A Guarda Civil desmantelou uma organização criminosa sediada nas Ilhas Canárias, envolvida em… fraude informática personificando-se como instituições bancárias e lavando dinheiro dessas atividades ilegais.
Cinco principais membros da organização criminosa e outros foram presos … Estão sob investigação 25 pessoas por suspeita de fraude de valor superior a 265 mil euros, fazendo-se passar por dirigentes de diversas instituições bancárias.
No âmbito da Operação TF Alponi, foi desmantelada uma organização que contactava as vítimas por telefone, autodenominando-se chefes da sua divisão bancária e fazendo-as acreditar que eram alvo de um ataque terrorista. operação fraudulenta nas suas contas para obter credenciais de acesso à banca electrónica. Recebidas estas chaves, os arguidos realizaram diversas operações financeiras. desvio de quantias significativas de dinheiro em contas controladas pela própria organização criminosa, que posteriormente alienaram, bem como em cartões SIM móveis pré-pagos que também utilizaram, tudo com o objetivo de dificultar a localização do dinheiro pela polícia.
A investigação teve início a partir da apresentação da primeira denúncia, pelo que os agentes da Guarda Civil especializados neste caso realizaram uma análise exaustiva de actos criminosos de natureza semelhante, podendo relacionar mais 25 vítimas distribuídos por todo o país, todos afetados pelo mesmo procedimento fraudulento.
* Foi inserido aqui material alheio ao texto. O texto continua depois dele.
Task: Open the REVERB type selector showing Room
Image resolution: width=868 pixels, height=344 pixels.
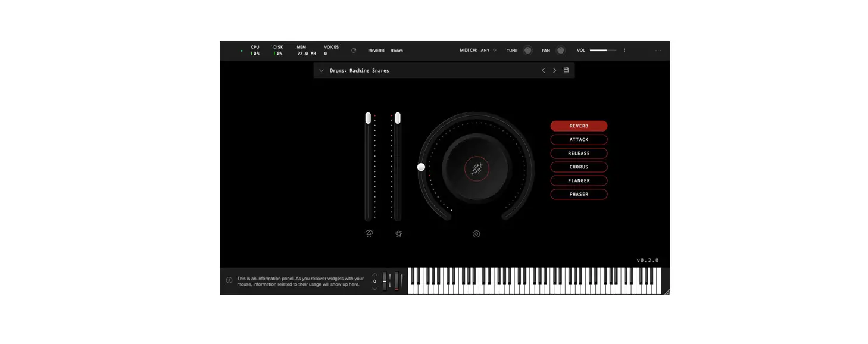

Por último, graças aos depoimentos e provas obtidos durante a investigação, foi possível identificar, localizar, deter e investigar 30 arguidos, cinco dos quais líderes de uma organização criminosa sediada nas ilhas de Gran Canaria e Tenerife. Foram também realizadas cinco buscas domiciliárias, durante as quais foram apreendidos numerosos dispositivos eletrónicos e documentação relativa aos crimes sob investigação, bem como seis quilos de haxixe.
Durante a operação, foi fundamental identificar as chamadas “mulas financeiras” – pessoas que disponibilizaram suas contas bancárias ou abriram novas em seu nome para receber, transferir ou retirar fundos provenientes de fraude, um total de 25 pessoas residentes na ilha de Tenerife foram investigadas e acusadas de branqueamento de capitais, por fazerem parte da estrutura financeira de uma organização criminosa.
A operação foi realizada pela unidade de crimes telemáticos da unidade principal da polícia judiciária deste comando, que na última fase contou com o apoio de outras unidades do comando Las Palmas e desta unidade. E foi liderado pela Praça nº 2 do Tribunal de Instância de Guimar e pela Unidade de Crimes Tecnológicos da Procuradoria da Província de Santa Cruz de Tenerife.